My research at the BSR investigated the role of celebrities and the media in communicating ideas about social change in Italy's 1968, with a focus on the Venice Biennale. Why go to Rome to study protests in Venice? The student protests in Rome and the Battle of Valle Giulia on 1 March 1968 became a symbol of the national protests. And, as I learned when I started my residency, the ‘battle’ occurred next door at Rome Sapienza's Department of Architecture and spilled over to the front steps of the BSR. The BSR's archive collection holds photographs of this day, captured by residents on the roof of the building, which provide important documentation of student, police and media activity.
Then as now, Venice and its festivals attracted media from around the world, with syndicated news services ready to distribute images of celebrities posing in the photogenic city, or transmit the columns written by journalists assessing the art, film and gossip. In 1968, these were replaced by images and stories of bloodied protesters, charging police with batons, and festival boycotts or sit-ins by the artists and film-makers that the Biennale sought to celebrate. The media created and distributed powerful images and words about the Venice sessantotto to national and international audiences. Images of Giuseppe Ungaretti greeting student protesters in Piazza San Marco, famous artists covering their work in the Italian pavilion or Pier Paolo Pasolini and Gillo Pontecorvo marching with raised fists outside the Lido's cinema reveal a different kind of 1968 protest to those occurring in Rome, Turin and Milan. My archival work investigated the role of celebrities in magazine and newspaper coverage of the 1968 protests at the Biblioteca Nazionale Centrale di Roma and television coverage at the RAI's Biblioteca centrale Paolo Giuntella and the Teulada Studio Biblioteca di Comunicazioni di massa.
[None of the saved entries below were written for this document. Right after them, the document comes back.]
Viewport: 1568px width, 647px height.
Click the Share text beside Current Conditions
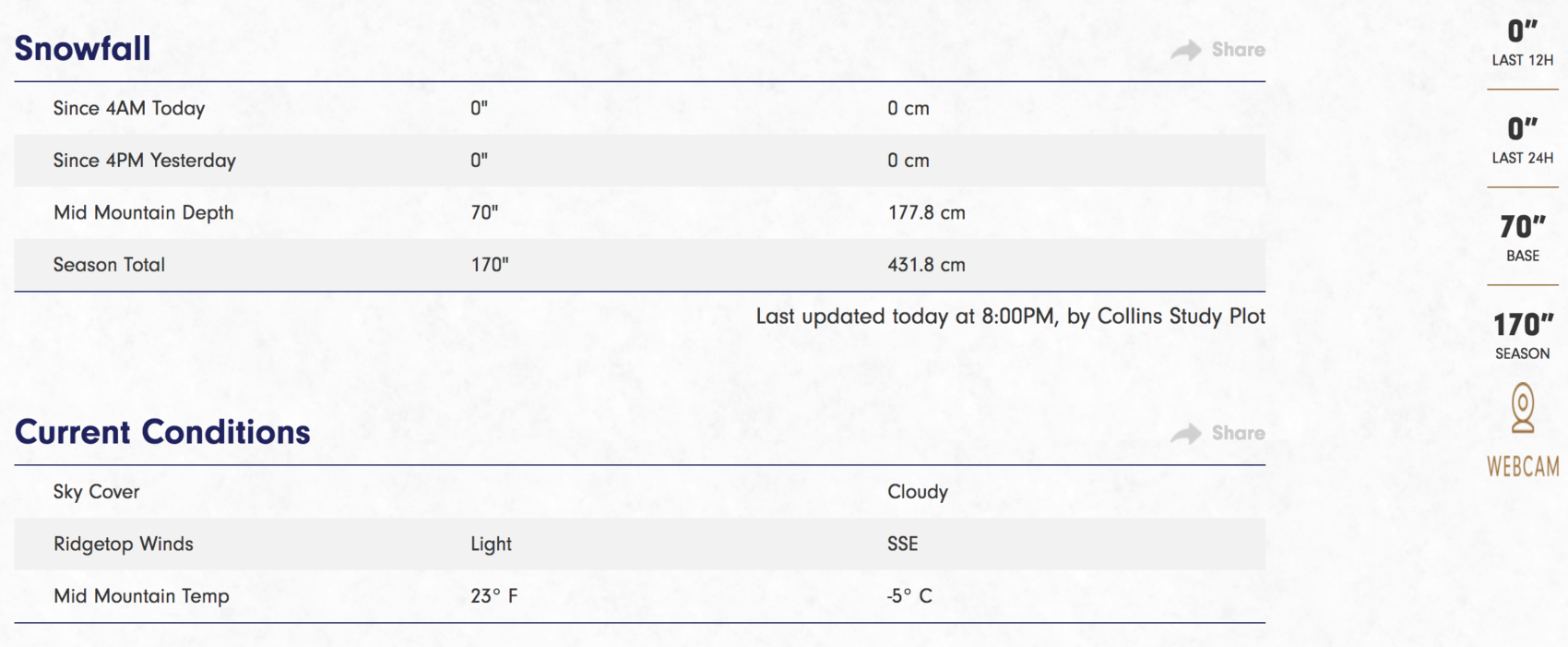click(1238, 434)
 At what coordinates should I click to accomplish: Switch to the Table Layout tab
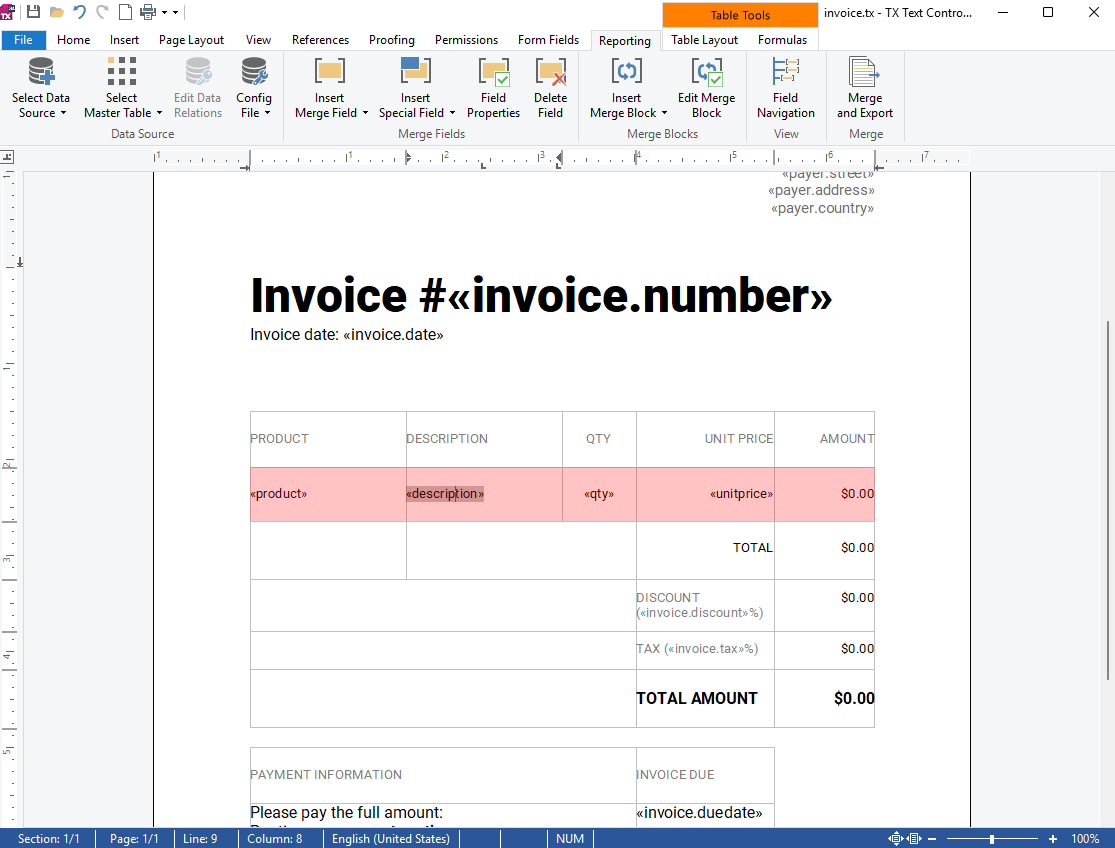[x=703, y=40]
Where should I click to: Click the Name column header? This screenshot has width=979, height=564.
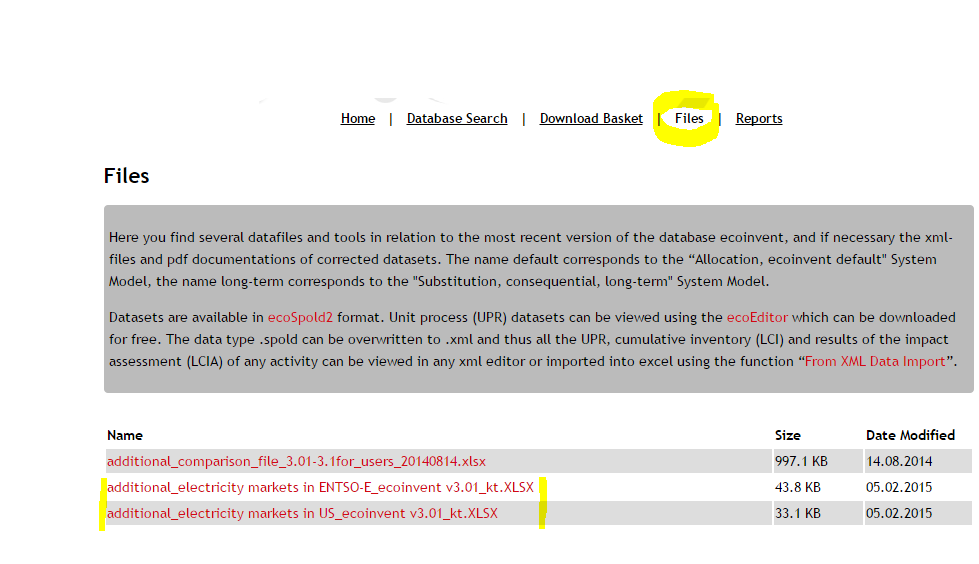pos(125,435)
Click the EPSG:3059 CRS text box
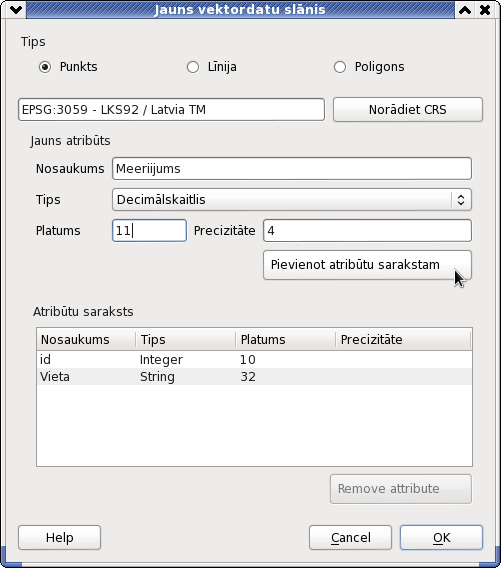Screen dimensions: 501x568 click(171, 109)
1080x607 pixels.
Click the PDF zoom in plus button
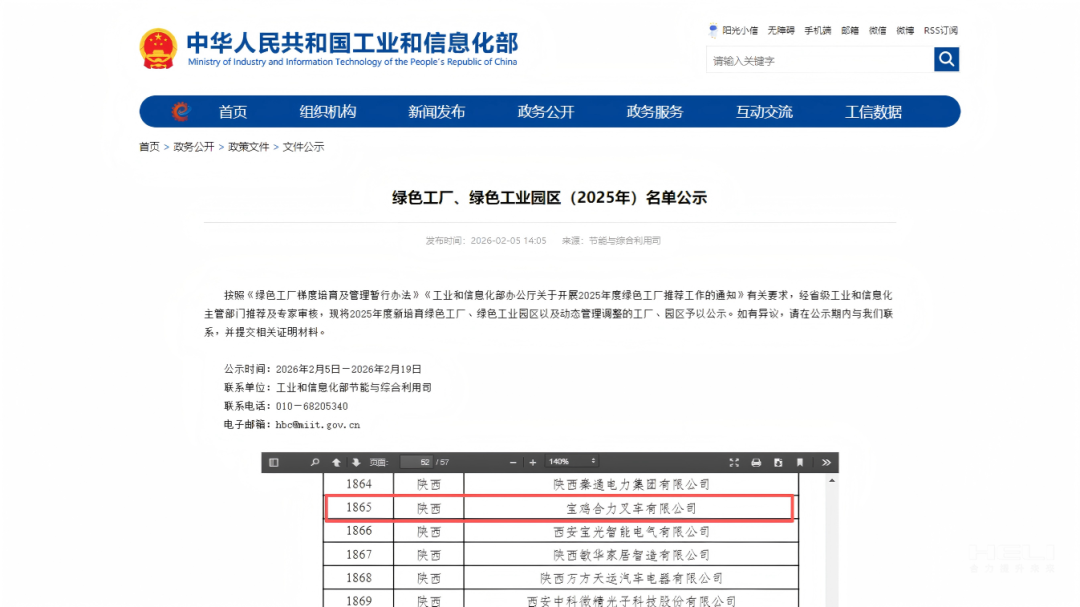point(533,463)
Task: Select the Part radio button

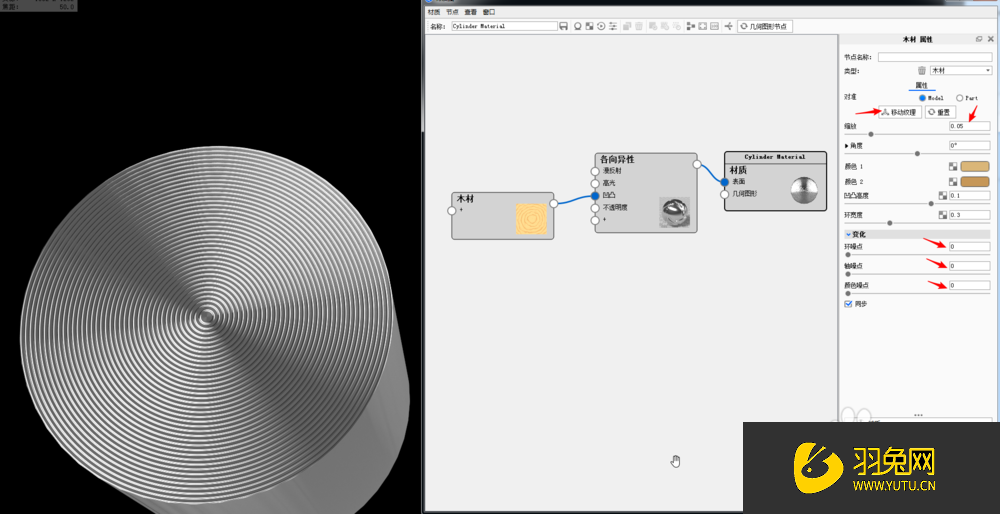Action: tap(959, 98)
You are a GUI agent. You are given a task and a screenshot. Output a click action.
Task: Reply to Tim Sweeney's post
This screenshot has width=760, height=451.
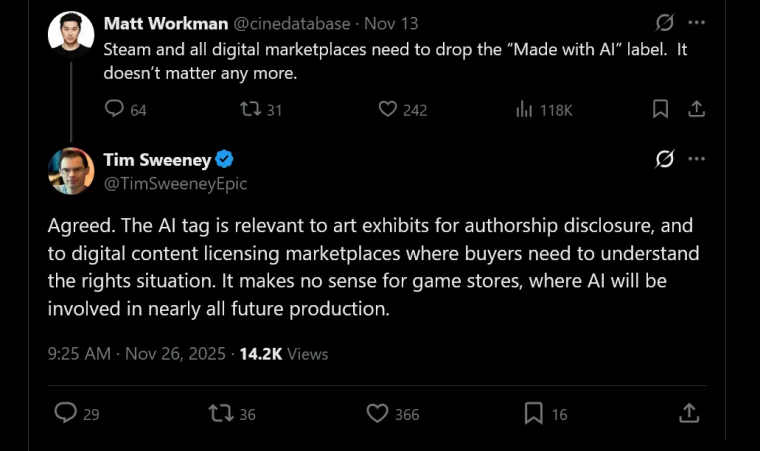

The Rome-based national film-maker association (Associazione Nazionale Autori Cinematografici — ANAC) led the demonstrations at the Venice Film Festival. ANAC had supported other protests earlier in the year, issuing press releases against the violence towards students in Rome, and applauding the film-maker protests in Cannes and Pesaro. The ANAC archives show that the group planned their Venice film festival protest months in advance, and strategically used the media as part of their protest. Unlike many student-led or spontaneous protests, the ANAC film-makers were lobbying the Christian Democrat Party, the Socialist Party and the Italian Communist Party for legislative changes to the selection and judging procedures of the Venice Film Festival. Access to the ANAC archive during the COVID-19 Omicron wave of early 2022 was very limited, so I returned in July to continue my work on this important collection. After two years away from Italy, it was an extraordinary three months.